We leven naar Kerstmis toe, het is nog voorbereidingstijd, we staan vanavond even stil bij wát we geloven als we geloven in de menswording, de menselijkheid van onze God. Want eigenlijk is het natuurlijk élke dag Kerstmis, 365 dagen per jaar, en áltijd gaat het híerom in ons geloof: dat er tussen jou en mij, in al onze relaties van mens tot mens, iets zichtbaar zal worden van Góds menslievendheid. Want dán komt dag in dag uit een goddelijk mensenkind aan het licht, niet geboren via bloedlijnen of zo, maar uit Gods eigen levensadem. Daar staan we bij stil: bij het Gódswonder dat door en tussen de mensen in kan gebeuren. Maar óók bij onze ervaring dat wij altijd hompelige mensen zijn die dááraan voorbij leven in de waan van de dag, mensen die uit zelfbekommernis en zo de weg naar de ander niet durven gaan.

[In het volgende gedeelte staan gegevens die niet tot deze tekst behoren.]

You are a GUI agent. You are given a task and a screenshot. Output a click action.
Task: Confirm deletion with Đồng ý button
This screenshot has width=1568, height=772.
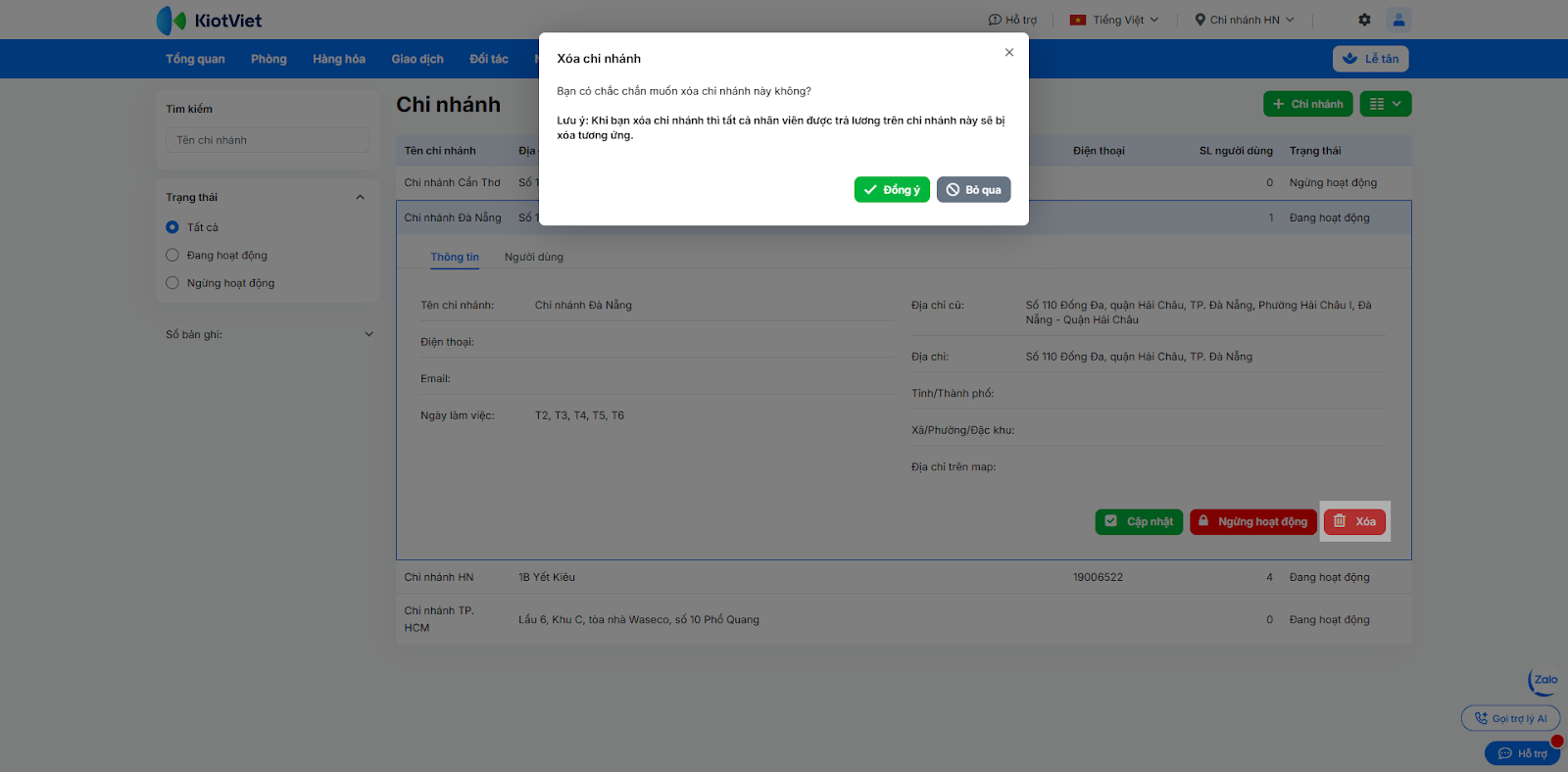pyautogui.click(x=892, y=190)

Het hart van ons geloof is immers geen vracht leerstelligheden. Het is het beséf dat God lééft, leeft in wat mensen met elkaar ‘hebben’, met woorden en daden waarmee wij ons, ik en jij, met elkaar verbinden, elkaar een weg ten leven gunnen, trouw en betrouwbaar een goede wereld tevoorschijn roepen, op een heel persoonlijke manier één familie vormen, een lééfgemeenschap waar ieder tot zijn of haar recht mag komen, zodat we op díe manier een dóórkijk geven, als is het enkel stukwerk en soms maar voor even, een doorkijk naar de mensenliefde die we in geloof ‘God’ durven noemen, het laatste woord waar alles en alles op aankomt in onze mensenwereld, altijd heel persóónlijk.

Maar we leven vaak in een ónpersoonlijke wereld, een wereld waarin we via onpersoonlijke structuren de mensen niet als persoon maar schematisch benaderen, geframed, als énkel de verbijzondering van een sóórt, veralgemeend, vervangbaar, inwisselbaar. Daardoor wordt onzichtbaar wie de mensen zélf zijn, één voor één, met naam en toenaam. Vaak doen we daar ook zelf aan mee, heel verholen meestal, op onze kleine schaal: door voorbíj te leven aan wat er van aangezicht tot aangezicht tussen ons, ik en jij, gebeuren kan én gebeuren moet. En omdat het eigenlijk élke dag Kerstmis is, staan we zo vlak voor het feest er even bij stil, bij de grote vraag of we echt ons leven léven uit een levend gelóóf in Gods ménswording in onze relaties en ontmoetingen, of we elk mens echt eerbiedigen in diens eígen waarde door er voor de ander te zíjn, affectief en vooral effectief’. Enkel zó komt, in beginsel, op een onooglijke manier, een nieuwe samenleving aan het licht, een wereld waarin mensen elkáár écht zien en naar elkaar ómzien, een wereld van eenvoudig en vredig mensengeluk die steeds meer gaat lijken op Góds rijk.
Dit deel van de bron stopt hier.